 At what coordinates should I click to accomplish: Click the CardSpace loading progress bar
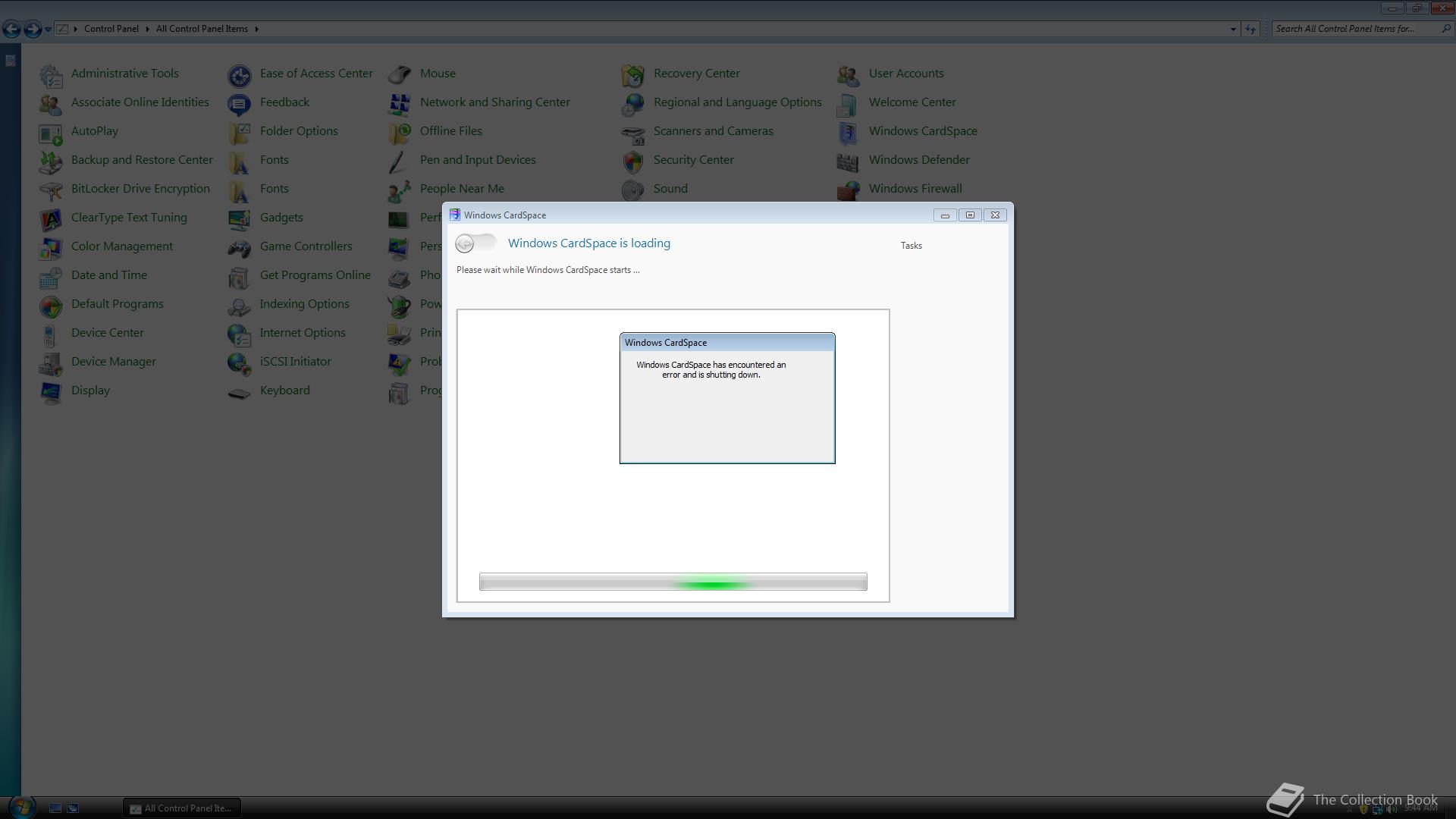coord(673,582)
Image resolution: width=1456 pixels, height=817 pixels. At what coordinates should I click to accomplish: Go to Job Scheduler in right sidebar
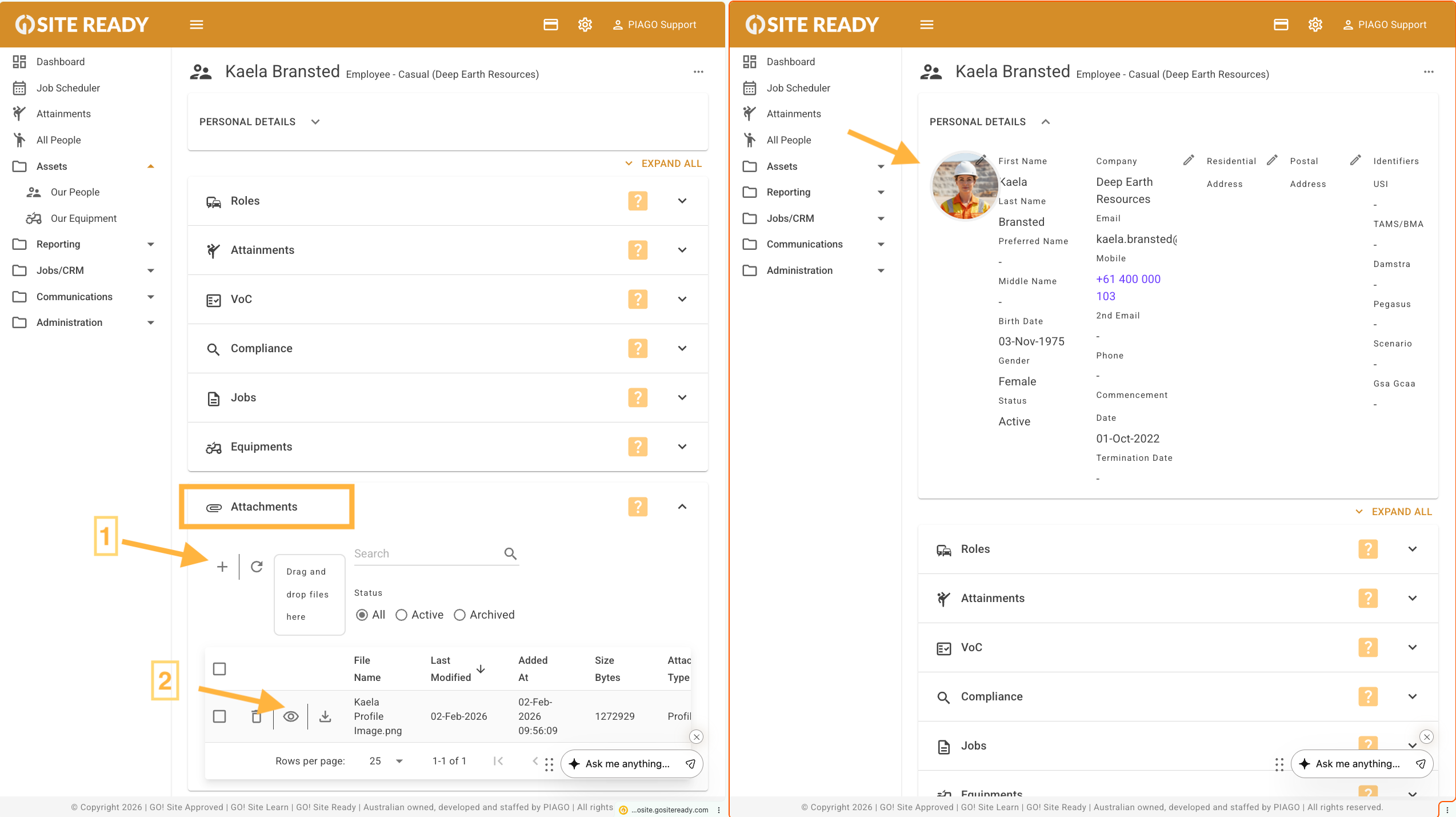[798, 88]
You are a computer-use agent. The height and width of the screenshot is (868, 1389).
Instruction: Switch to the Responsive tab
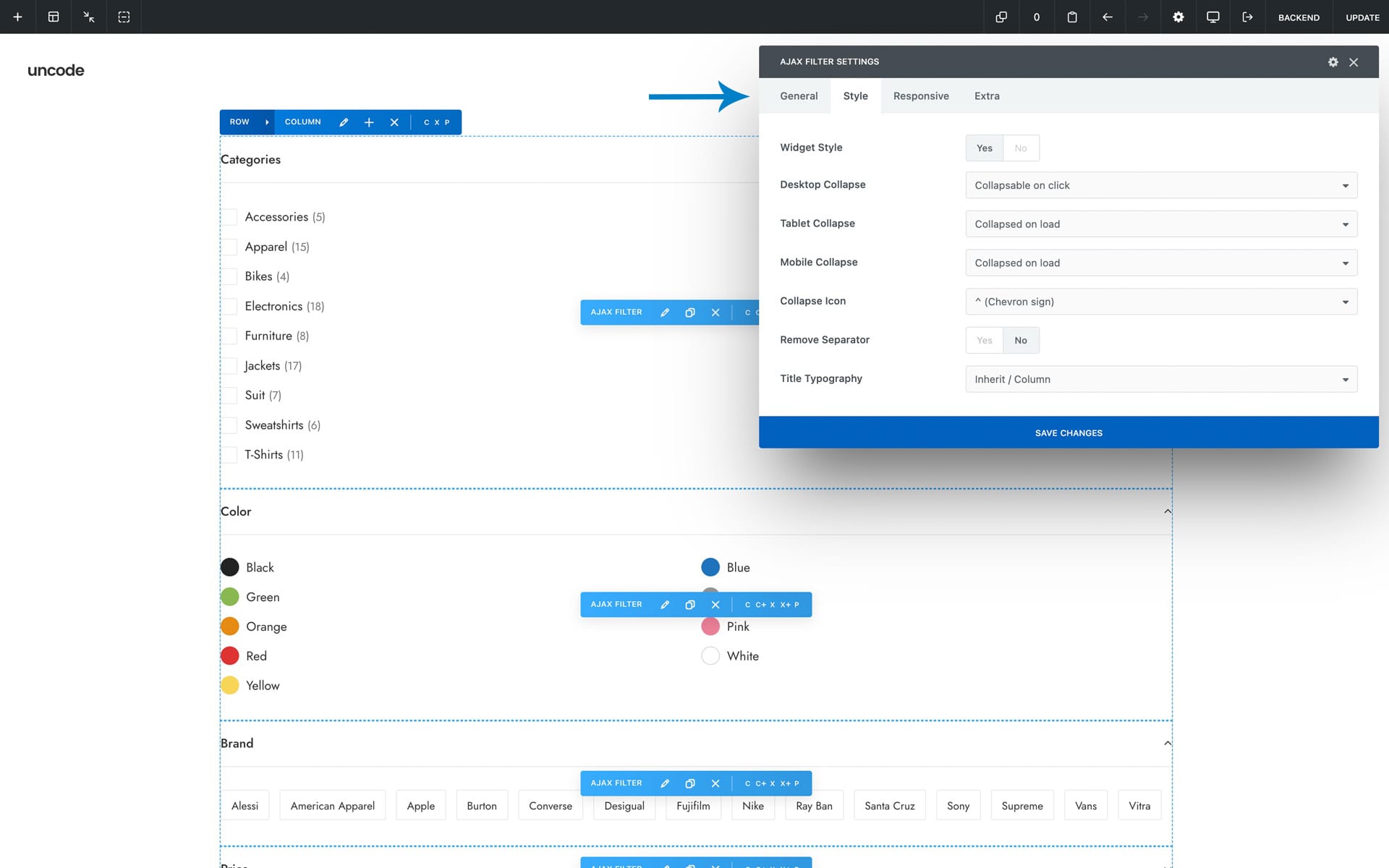(x=920, y=96)
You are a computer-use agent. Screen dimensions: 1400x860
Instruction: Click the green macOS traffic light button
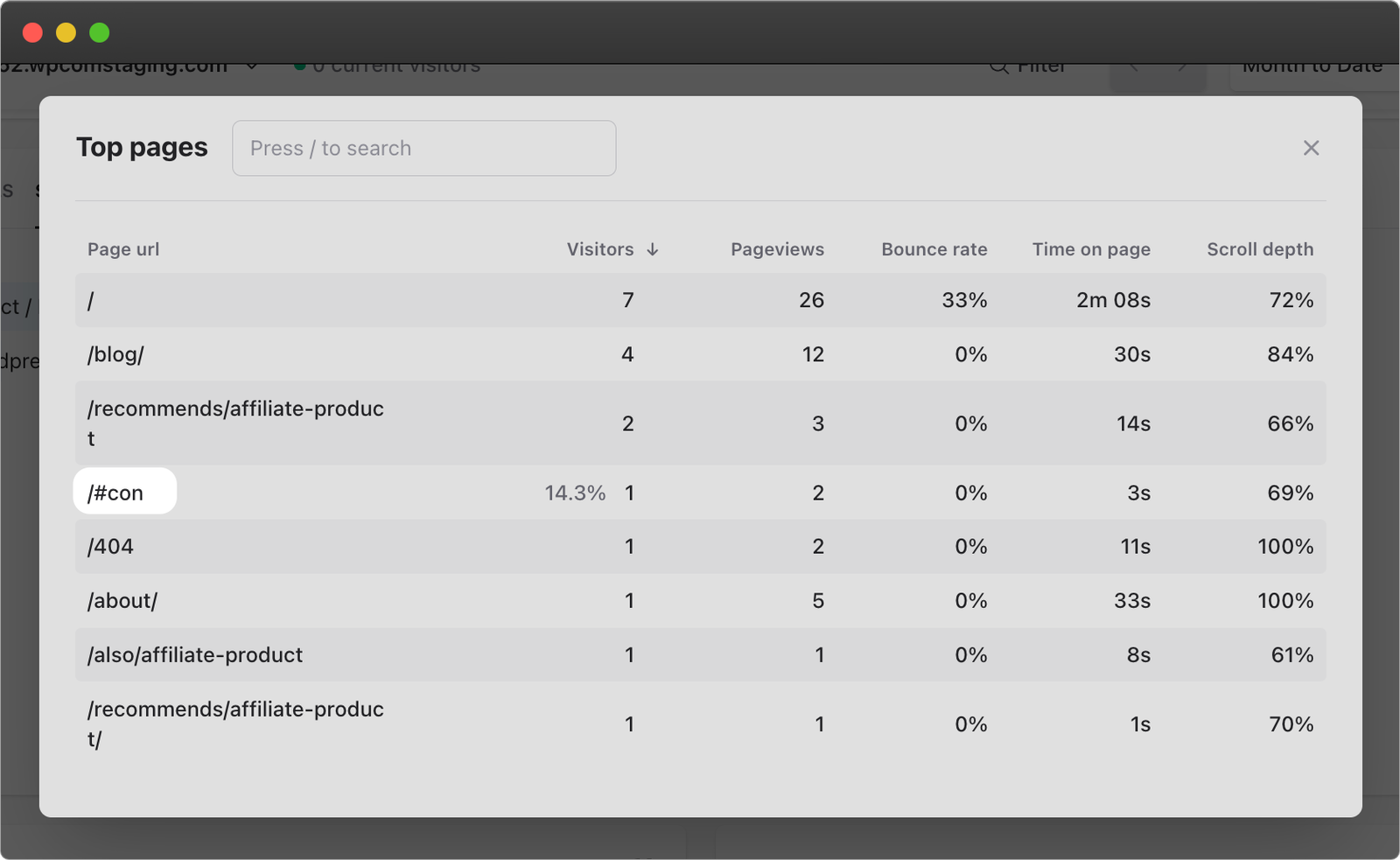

* **Task objective**
Filter the entries down to the lines with the word "agent" in them.

* **Expected answer**
You are a computer-use agent. The height and width of the screenshot is (868, 1389).
You are a computer-use agent. Screen dimensions: 1400x860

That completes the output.